There were 1,663 households, out of which 30.5% had children under the age of 18 living with them, 37.9% were married couples living together, 16.1% had a female householder with no husband present, and 41.8% were non-families. 34.2% of all households were made up of individuals, and 15.2% had someone living alone who was 65 years of age or older. The average household size was 2.32 and the average family size was 3.01.

In the village, the population was spread out, with 19.9% under the age of 18, 11.1% from 18 to 24, 37.7% from 25 to 44, 19.1% from 45 to 64, and 12.3% who were 65 years of age or older. The median age was 36 years. For every 100 females, there were 140.2 males. For every 100 females age 18 and over, there were 148.7 males.

The median income for a household in the village was $35,525, and the median income for a family was $49,063. Males had a median income of $35,204 versus $23,333 for females. The per capita income for the village was $17,900. About 8.8% of families and 12.2% of the population were below the poverty line, including 16.1% of those under age 18 and 8.7% o those age 65 or over.

Historical population
| Census | Pop. | Note | %± |
| 1870 | 3,731 |  | — |
| 1880 | 3,923 |  | 5.1% |
| 1890 | 4,237 |  | 8.0% |
| 1900 | 3,697 |  | −12.7% |
| 1910 | 3,929 |  | 6.3% |
| 1920 | 4,013 |  | 2.1% |
| 1930 | 4,060 |  | 1.2% |
| 1940 | 3,916 |  | −3.5% |
| 1950 | 3,907 |  | −0.2% |
| 1960 | 4,286 |  | 9.7% |
| 1970 | 4,190 |  | −2.2% |
| 1980 | 3,882 |  | −7.4% |
| 1990 | 3,915 |  | 0.9% |
| 2000 | 3,955 |  | 1.0% |
| 2010 | 3,971 |  | 0.4% |
| 2020 | 3,899 |  | −1.8% |
U.S. Decennial Census

==Education==
The village is in Saugerties Central School District. Saugerties High School is the zoned comprehensive high school.
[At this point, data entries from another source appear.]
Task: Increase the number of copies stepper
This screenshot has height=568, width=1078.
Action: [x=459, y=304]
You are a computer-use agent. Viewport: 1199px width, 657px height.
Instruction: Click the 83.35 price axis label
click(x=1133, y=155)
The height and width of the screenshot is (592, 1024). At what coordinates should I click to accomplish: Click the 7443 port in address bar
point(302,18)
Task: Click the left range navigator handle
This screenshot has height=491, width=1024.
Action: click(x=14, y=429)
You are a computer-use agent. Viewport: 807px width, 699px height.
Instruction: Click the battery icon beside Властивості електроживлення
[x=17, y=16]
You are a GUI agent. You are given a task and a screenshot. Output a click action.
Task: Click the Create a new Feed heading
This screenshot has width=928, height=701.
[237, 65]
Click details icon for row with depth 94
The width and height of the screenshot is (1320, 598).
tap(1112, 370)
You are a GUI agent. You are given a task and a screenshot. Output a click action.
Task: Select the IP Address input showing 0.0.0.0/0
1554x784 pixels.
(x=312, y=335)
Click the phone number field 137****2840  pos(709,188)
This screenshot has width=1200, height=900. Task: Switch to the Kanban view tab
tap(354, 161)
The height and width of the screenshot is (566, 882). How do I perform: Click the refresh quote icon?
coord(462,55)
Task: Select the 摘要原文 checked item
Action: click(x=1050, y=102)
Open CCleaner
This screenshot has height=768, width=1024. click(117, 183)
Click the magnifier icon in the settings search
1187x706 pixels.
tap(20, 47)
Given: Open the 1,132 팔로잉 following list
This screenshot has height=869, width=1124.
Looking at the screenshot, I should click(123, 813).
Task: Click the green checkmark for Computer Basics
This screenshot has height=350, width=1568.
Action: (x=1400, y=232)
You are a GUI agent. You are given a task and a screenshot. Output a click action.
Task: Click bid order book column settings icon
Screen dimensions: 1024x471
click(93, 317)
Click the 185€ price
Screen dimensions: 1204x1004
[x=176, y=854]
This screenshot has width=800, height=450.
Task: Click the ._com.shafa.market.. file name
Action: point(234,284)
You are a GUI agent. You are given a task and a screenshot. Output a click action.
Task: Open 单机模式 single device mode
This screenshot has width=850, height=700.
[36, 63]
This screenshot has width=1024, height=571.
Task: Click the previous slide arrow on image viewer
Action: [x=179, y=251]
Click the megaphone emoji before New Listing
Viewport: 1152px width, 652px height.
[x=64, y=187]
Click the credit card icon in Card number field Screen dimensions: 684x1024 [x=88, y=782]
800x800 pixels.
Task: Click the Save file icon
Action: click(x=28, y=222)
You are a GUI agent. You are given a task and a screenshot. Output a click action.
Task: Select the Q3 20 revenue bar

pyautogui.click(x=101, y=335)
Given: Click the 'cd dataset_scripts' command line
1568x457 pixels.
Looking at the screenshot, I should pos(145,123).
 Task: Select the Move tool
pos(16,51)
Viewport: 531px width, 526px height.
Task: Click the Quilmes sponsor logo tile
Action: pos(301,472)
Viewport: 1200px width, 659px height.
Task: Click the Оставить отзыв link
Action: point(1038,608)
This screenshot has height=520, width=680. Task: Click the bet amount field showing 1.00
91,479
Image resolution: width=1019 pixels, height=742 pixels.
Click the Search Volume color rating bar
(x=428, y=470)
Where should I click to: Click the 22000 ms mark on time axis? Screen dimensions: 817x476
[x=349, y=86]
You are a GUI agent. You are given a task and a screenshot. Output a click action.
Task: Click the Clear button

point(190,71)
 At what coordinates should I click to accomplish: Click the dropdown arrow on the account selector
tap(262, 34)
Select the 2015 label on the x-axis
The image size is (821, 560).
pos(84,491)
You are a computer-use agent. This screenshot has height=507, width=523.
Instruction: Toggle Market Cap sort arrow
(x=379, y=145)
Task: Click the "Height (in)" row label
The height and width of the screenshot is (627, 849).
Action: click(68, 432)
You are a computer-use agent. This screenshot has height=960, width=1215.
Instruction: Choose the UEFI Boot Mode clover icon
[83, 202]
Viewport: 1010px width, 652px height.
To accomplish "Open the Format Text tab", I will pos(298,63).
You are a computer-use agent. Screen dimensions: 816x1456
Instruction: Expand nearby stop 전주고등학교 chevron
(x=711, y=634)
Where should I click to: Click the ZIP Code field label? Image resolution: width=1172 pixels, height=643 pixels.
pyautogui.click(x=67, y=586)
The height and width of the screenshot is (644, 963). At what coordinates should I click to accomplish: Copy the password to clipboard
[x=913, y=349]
The Roman Catholic Archdiocese of New York operates Catholic schools in Ulster County. St. Mary of the Snow School in Saugerties was founded by the Sisters of Charity in 1881. It closed in 2013. In 1995 the school had 153 students, while in 1999 it had 227 students; principal Christine Molinelli stated that she was able to successfully campaign to increase the enrollment in the 1990s. There were 89 students in 2013. Father Chris Berean stated that he had been able to convince 14 families to send their children to St. Mary of the Snow in 2013. St. Mary of the Snow was one of about twenty schools closed by the archdiocese.

==Notable people==
- Francis Dolan Collins, U.S. Congressman for Pennsylvania's 11th district from 1875 to 1879
- Jimmy Fallon, actor and comedian, was raised in Saugerties after being born in Brooklyn, New York.
- Irving Fisher, hailed as "the greatest economist the United States has ever produced," was born in Saugerties.
- Edward M. Flanagan Jr., US Army lieutenant general, born and raised in Saugerties
- Anton Myrer, novelist
- Col. (Ret) Roger Donlon, the first Medal of Honor recipient of the Vietnam War, was born and raised in Saugerties.
- Joe Sinnott, comic book artist, was born in Saugerties and lived there most of his life.